Fora isso, o mercado viu com bons olhos a saída da Eletronuclear, um ativo compartilhado com o Estado, que demanda bilhões em aportes e tem retorno ainda incerto. O negócio de R$ 535 milhões foi anunciado na última quarta-feira, dia 15, pela Âmbar Energia, da J&F, que assumirá garantias e obrigações deixadas pela Eletrobras, incluindo debêntures avaliadas em R$ 2,4 bilhões.

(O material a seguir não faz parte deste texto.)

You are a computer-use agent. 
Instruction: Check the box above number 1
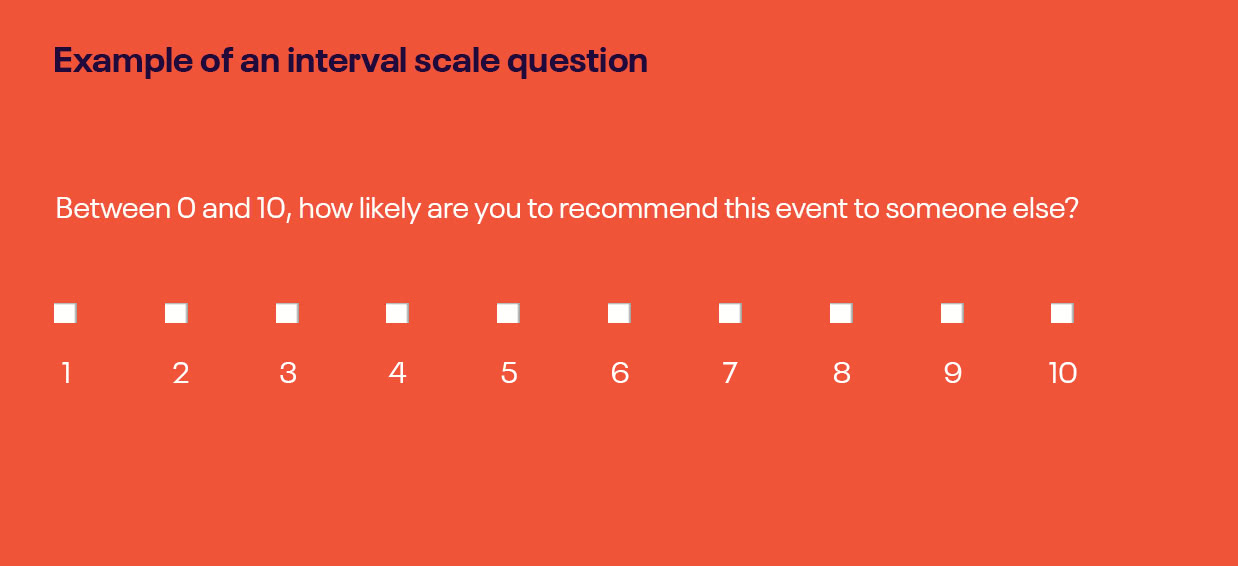point(65,313)
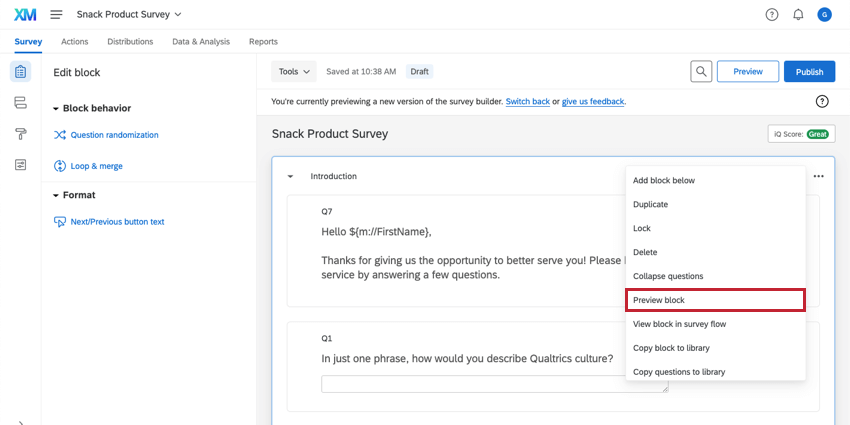Select Duplicate in the block menu

tap(650, 204)
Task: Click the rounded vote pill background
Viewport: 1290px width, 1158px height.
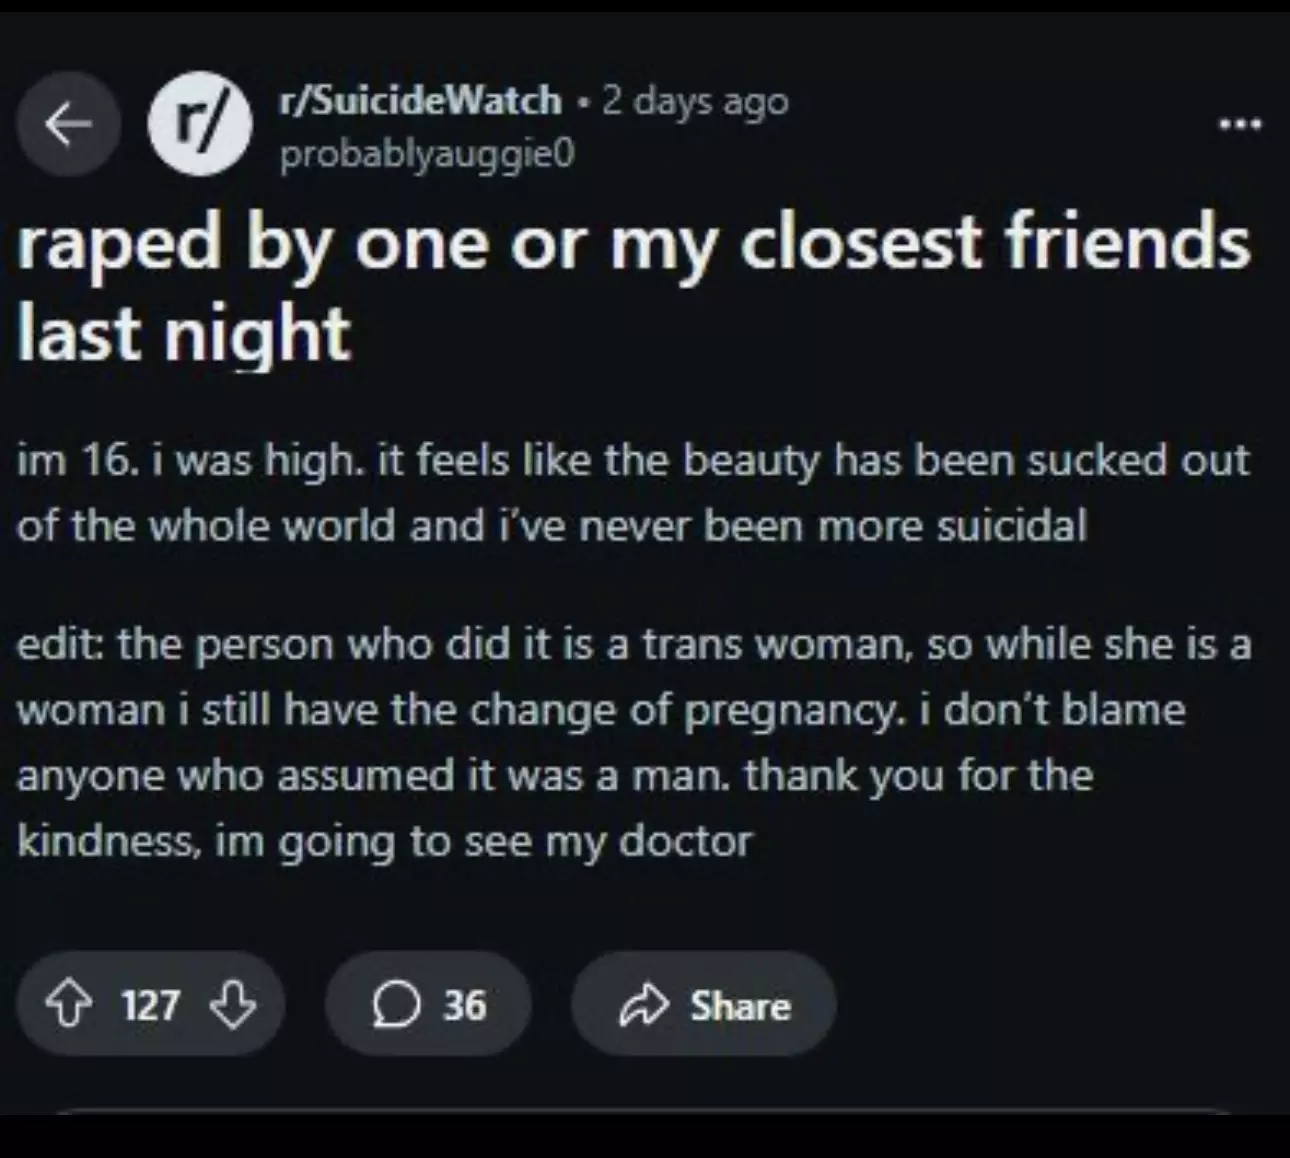Action: pyautogui.click(x=151, y=1004)
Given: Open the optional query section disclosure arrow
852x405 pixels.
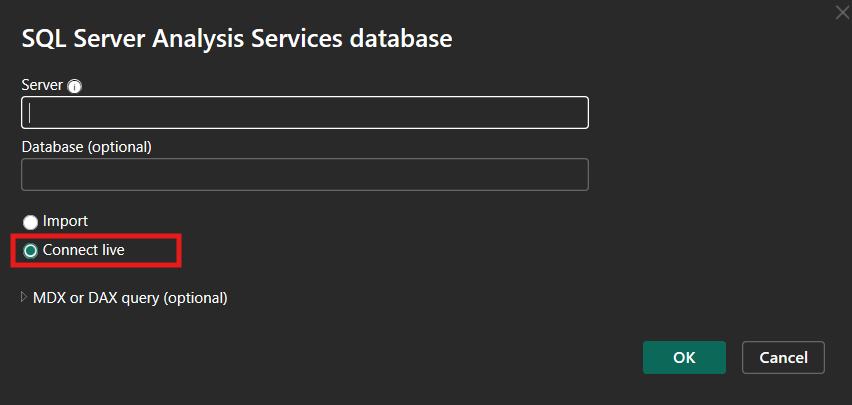Looking at the screenshot, I should [24, 297].
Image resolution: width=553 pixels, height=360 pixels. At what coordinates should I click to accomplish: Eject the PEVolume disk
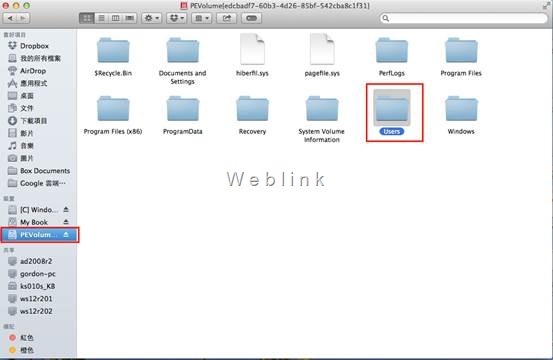[x=66, y=234]
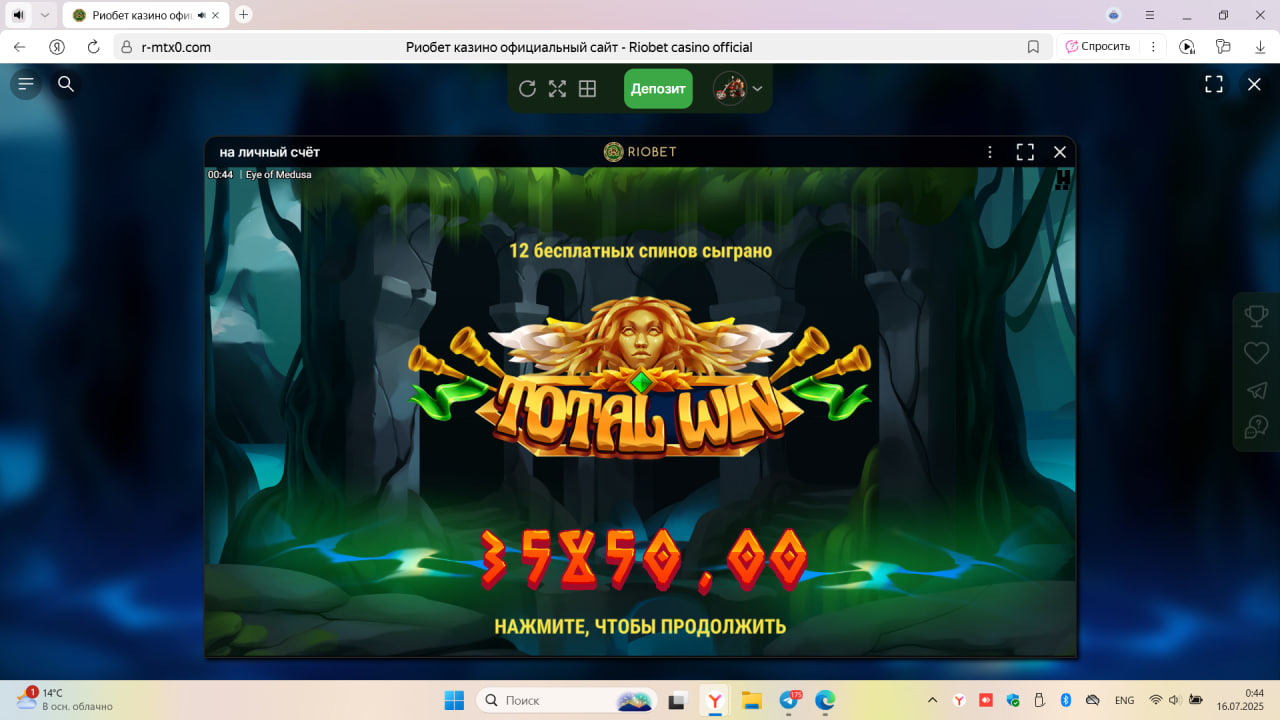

A nova Eletrobras que começa a ganhar forma será fomentadora de novas fontes de energia. Além de avançar nos leilões de transmissão – algo que já tem sido feito –, a ideia da empresa é ampliar sua capacidade de geração a partir das hidrelétricas já existentes, participar dos leilões de baterias e desenvolver sua presença com complexos eólicos e solares. Projetos ligados a data centers e hidrogênio verde também estão no radar.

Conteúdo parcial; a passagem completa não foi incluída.